Many people are aware that tobacco use increases the risk of developing esophageal cancer; however, there are several other common contributing risk factors including:

- Excessive alcohol consumption;
- Obesity;
- Lye ingestion; and,
- Gastroesophageal reflux disease (GERD), also known as acid reflux or heartburn.

A recent ACS Gallup poll revealed that 44 percent of adults in the U.S. have heartburn at least once per month and that approximately 30 percent of esophageal cancer cases can be linked to GERD. GERD is a condition in which acid (with some pepsin and bile) splashes up from the stomach into the esophagus. These three fluids are potentially dangerous to the sensitive esophageal tissue, as they can inflame and damage the lining of the esophagus, a condition known as esophagitis.

If GERD becomes a chronic condition, it can develop into Barrett's esophagus, a precursor to esophageal cancer. Barrett's esophagus is a condition in which the color and composition of the cells lining the lower esophagus change due to repeated exposure to stomach acid. Only a small percentage of people with GERD develop Barrett's esophagus, but once it is diagnosed, patients should be sure to meet with their physician regularly as they are at a greater risk of developing esophageal cancer.

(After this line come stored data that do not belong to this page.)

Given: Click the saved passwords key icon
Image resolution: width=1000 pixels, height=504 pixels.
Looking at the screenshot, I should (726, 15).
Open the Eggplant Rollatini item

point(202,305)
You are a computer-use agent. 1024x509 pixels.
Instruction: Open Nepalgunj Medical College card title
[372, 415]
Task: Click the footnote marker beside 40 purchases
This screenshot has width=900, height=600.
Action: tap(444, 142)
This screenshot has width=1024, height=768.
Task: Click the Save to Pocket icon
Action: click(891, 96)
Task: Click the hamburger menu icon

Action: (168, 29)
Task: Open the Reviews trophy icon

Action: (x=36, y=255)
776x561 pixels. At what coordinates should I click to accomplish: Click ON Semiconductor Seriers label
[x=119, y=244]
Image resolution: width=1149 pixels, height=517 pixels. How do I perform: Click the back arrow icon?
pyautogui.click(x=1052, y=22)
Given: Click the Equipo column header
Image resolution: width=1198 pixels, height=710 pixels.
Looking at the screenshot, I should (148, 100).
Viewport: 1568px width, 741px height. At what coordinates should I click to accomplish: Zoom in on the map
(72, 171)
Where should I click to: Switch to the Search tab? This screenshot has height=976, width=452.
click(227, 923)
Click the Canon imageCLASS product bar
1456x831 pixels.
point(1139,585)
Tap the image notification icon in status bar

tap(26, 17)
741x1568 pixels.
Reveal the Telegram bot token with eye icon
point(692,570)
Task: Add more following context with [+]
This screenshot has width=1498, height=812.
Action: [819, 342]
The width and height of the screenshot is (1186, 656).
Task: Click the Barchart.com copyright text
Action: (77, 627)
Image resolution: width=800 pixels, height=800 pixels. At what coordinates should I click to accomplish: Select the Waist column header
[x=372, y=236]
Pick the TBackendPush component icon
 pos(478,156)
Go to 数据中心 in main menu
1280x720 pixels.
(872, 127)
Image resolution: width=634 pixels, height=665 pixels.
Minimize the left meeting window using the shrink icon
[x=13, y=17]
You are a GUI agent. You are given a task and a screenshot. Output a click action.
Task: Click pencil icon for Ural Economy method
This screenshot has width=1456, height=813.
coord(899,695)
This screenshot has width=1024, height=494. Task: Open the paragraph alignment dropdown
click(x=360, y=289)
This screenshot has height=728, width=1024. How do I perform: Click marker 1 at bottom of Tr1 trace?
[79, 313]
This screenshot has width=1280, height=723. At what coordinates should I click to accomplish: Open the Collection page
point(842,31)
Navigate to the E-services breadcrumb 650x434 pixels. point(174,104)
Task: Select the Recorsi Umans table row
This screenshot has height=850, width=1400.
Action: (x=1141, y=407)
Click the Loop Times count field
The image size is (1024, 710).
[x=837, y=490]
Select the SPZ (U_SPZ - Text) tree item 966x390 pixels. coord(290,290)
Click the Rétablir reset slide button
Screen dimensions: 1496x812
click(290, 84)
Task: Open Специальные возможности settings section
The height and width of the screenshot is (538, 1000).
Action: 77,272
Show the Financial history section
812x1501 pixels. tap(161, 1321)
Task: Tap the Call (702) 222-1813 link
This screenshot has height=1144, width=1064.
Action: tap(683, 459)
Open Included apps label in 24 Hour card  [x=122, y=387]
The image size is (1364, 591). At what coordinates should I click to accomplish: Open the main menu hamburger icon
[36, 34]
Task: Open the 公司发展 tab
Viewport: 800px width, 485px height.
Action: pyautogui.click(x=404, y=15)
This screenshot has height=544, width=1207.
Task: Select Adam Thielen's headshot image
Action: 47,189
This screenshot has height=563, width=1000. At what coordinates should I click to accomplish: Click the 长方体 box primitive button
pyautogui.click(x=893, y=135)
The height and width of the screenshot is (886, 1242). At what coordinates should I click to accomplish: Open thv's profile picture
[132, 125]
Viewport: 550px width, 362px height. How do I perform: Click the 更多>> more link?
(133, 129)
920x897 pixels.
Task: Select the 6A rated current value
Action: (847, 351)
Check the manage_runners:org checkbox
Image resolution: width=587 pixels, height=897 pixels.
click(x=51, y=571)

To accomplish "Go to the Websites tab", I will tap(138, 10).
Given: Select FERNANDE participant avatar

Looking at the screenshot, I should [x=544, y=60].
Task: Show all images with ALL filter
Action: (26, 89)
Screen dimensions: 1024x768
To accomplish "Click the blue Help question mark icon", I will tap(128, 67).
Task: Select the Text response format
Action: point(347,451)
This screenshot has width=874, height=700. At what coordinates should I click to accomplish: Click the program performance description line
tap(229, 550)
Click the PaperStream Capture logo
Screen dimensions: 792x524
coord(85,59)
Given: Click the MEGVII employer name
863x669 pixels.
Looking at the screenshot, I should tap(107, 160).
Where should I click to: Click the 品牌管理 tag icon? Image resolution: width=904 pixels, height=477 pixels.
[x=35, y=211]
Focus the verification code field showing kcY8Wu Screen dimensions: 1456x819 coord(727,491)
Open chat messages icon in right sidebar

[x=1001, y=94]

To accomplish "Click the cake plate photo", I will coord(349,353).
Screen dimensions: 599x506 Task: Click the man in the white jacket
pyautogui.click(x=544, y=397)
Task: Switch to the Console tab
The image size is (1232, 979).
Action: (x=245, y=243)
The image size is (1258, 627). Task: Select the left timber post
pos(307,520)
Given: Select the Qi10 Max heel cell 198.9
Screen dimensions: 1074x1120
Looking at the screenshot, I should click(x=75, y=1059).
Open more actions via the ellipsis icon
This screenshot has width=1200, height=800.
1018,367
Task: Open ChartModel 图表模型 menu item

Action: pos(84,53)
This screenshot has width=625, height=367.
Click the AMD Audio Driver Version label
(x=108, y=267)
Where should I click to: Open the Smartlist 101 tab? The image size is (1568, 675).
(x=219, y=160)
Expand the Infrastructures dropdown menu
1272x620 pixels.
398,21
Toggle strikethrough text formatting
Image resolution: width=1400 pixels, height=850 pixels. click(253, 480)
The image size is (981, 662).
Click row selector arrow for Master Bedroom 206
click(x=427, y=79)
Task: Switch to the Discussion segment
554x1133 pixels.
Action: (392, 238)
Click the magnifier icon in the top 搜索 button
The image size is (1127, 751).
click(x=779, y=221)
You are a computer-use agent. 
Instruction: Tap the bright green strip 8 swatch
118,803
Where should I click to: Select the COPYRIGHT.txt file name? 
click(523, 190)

Symptoms of advanced GERD or the presence of Barrett's esophagus include:

- Frequent heartburn. A burning-type pain in the lower part of the mid-chest, behind the breast bone, and in the mid-abdomen.
- Difficulty swallowing. Often, a narrowing of the esophagus (esophageal stricture) leads to trouble swallowing or dysphagia.
- Bleeding. A person may vomit red blood or blood that looks like coffee grounds, or your stools may be black, tarry or bloody.
- Weight loss and loss of appetite.

According to the ACS, prevention of Barrett's esophagus can begin with controlling GERD by making some simple lifestyle changes, such as:

- Losing weight. Obesity increases abdominal pressure, which can then push stomach contents up into the esophagus;
- Eating a diet full of fruits and vegetables, eating smaller and more frequent meals and not eating two to three hours prior to bedtime;
- Smoking cessation, as nicotine relaxes the esophageal sphincter and smoking also stimulates the production of stomach acid;
- Discontinuing the consumption of alcohol.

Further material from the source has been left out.